* EXERCISE INSTRUCTIONS: Only the lines from the one containing "Click the Blog" through the one containing "Given: Click the tantis.pl store logo icon" should be printed, exactly as they appear below, with both ends included.

Stored records:
◆ ◆ ◆ ◆ ◆ ◆ ◆

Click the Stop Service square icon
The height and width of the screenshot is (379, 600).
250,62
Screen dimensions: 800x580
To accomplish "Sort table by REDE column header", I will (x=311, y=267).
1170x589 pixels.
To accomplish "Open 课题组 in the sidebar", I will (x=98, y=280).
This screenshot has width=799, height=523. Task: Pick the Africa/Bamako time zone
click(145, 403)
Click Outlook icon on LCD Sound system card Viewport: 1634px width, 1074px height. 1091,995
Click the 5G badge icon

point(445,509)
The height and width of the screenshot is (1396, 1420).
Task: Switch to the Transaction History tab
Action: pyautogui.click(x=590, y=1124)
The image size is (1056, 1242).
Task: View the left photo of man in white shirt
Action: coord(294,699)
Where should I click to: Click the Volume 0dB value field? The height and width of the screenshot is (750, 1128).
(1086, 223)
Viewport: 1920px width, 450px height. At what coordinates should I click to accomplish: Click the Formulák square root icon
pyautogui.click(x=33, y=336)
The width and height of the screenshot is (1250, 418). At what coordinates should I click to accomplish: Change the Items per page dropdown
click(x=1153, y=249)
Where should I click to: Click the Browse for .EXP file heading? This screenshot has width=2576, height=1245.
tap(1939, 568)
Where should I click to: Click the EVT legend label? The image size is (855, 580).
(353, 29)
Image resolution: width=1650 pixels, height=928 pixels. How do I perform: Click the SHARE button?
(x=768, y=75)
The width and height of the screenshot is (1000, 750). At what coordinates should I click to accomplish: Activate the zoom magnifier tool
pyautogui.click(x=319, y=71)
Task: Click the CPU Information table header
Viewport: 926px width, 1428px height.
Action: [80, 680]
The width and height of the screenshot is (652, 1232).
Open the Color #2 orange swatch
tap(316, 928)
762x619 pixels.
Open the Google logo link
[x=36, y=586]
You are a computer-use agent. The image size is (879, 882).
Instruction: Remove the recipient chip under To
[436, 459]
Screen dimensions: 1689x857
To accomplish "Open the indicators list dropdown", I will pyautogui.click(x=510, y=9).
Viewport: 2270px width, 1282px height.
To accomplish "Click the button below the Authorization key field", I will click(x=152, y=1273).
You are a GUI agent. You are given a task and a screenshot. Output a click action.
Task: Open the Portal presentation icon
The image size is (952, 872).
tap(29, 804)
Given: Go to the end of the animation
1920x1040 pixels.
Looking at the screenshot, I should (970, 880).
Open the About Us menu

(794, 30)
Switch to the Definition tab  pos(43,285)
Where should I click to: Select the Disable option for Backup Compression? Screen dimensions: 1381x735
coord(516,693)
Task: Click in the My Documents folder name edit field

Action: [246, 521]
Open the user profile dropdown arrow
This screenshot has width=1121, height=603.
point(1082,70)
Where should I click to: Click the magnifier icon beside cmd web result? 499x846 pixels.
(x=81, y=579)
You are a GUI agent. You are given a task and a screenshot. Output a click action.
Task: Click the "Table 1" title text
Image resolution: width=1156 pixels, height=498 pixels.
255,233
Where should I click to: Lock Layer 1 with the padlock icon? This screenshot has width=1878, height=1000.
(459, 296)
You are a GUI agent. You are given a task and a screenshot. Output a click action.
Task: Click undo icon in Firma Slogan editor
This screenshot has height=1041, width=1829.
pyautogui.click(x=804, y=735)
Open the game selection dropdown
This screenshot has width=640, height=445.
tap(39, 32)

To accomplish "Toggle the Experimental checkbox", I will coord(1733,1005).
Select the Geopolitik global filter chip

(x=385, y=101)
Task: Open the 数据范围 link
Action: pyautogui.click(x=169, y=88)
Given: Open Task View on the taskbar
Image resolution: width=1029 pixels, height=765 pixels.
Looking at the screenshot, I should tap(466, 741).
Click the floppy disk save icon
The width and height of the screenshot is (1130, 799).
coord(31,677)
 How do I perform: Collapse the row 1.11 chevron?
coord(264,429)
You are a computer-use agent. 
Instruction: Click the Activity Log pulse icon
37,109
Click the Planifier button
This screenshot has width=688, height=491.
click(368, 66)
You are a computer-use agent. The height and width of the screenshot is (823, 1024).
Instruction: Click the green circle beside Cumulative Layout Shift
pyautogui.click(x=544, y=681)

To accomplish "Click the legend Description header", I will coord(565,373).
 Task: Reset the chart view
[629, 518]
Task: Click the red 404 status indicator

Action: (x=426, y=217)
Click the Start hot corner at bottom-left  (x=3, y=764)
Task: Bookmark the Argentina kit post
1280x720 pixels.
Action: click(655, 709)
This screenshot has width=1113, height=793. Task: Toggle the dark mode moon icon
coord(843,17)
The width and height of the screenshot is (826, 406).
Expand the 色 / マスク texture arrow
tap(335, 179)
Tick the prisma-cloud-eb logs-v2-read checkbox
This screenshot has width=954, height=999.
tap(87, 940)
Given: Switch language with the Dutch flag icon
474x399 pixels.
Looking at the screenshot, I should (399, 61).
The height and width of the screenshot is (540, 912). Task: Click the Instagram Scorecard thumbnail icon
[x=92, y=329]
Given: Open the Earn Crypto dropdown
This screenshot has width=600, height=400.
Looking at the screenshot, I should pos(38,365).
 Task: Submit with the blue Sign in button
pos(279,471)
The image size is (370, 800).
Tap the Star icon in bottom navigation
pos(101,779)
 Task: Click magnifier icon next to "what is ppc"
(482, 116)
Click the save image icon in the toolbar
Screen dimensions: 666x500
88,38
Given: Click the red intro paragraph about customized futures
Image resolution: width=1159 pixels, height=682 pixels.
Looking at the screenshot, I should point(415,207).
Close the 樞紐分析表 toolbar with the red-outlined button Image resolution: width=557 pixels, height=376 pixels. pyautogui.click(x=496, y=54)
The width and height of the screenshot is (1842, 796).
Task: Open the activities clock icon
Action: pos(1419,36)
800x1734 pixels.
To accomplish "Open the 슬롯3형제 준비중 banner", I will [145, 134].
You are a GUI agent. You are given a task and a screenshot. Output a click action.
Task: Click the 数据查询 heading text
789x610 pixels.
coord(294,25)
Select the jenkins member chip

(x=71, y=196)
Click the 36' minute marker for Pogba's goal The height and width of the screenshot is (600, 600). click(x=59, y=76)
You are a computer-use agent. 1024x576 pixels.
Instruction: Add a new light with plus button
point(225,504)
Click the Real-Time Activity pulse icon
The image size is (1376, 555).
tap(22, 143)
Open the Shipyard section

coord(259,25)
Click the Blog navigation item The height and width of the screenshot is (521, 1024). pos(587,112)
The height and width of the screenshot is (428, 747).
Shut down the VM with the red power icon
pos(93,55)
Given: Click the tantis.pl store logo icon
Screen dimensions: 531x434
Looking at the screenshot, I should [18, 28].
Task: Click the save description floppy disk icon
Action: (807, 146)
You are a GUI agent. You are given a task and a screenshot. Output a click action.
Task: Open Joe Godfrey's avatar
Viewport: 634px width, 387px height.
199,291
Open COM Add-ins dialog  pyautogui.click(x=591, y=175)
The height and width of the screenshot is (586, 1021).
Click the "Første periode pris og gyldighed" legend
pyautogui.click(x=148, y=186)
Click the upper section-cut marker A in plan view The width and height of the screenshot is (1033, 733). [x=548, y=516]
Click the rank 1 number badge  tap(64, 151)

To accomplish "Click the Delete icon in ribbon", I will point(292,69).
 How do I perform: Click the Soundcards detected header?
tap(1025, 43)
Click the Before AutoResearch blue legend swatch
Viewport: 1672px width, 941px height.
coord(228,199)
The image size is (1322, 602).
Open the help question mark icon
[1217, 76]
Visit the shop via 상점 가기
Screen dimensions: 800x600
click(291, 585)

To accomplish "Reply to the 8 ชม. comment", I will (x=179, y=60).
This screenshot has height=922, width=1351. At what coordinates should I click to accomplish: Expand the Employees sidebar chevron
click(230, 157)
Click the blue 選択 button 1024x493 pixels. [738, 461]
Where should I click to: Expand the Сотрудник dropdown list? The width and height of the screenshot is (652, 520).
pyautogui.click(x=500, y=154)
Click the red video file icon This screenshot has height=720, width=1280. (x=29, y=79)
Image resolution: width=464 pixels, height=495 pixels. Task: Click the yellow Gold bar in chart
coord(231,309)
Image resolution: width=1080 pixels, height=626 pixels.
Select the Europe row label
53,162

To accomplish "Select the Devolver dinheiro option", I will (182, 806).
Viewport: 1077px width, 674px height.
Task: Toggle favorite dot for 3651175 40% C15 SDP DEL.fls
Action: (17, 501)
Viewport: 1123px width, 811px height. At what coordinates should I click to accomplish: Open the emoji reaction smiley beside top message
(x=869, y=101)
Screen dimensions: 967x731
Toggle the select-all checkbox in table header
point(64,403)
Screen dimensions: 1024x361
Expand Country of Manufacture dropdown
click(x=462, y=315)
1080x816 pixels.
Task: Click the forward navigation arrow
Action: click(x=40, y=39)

◆ ◆ ◆ ◆ ◆ ◆ ◆

* RESULT:
Click the Blog navigation item The height and width of the screenshot is (521, 1024). pos(587,112)
The height and width of the screenshot is (428, 747).
Shut down the VM with the red power icon
pos(93,55)
Given: Click the tantis.pl store logo icon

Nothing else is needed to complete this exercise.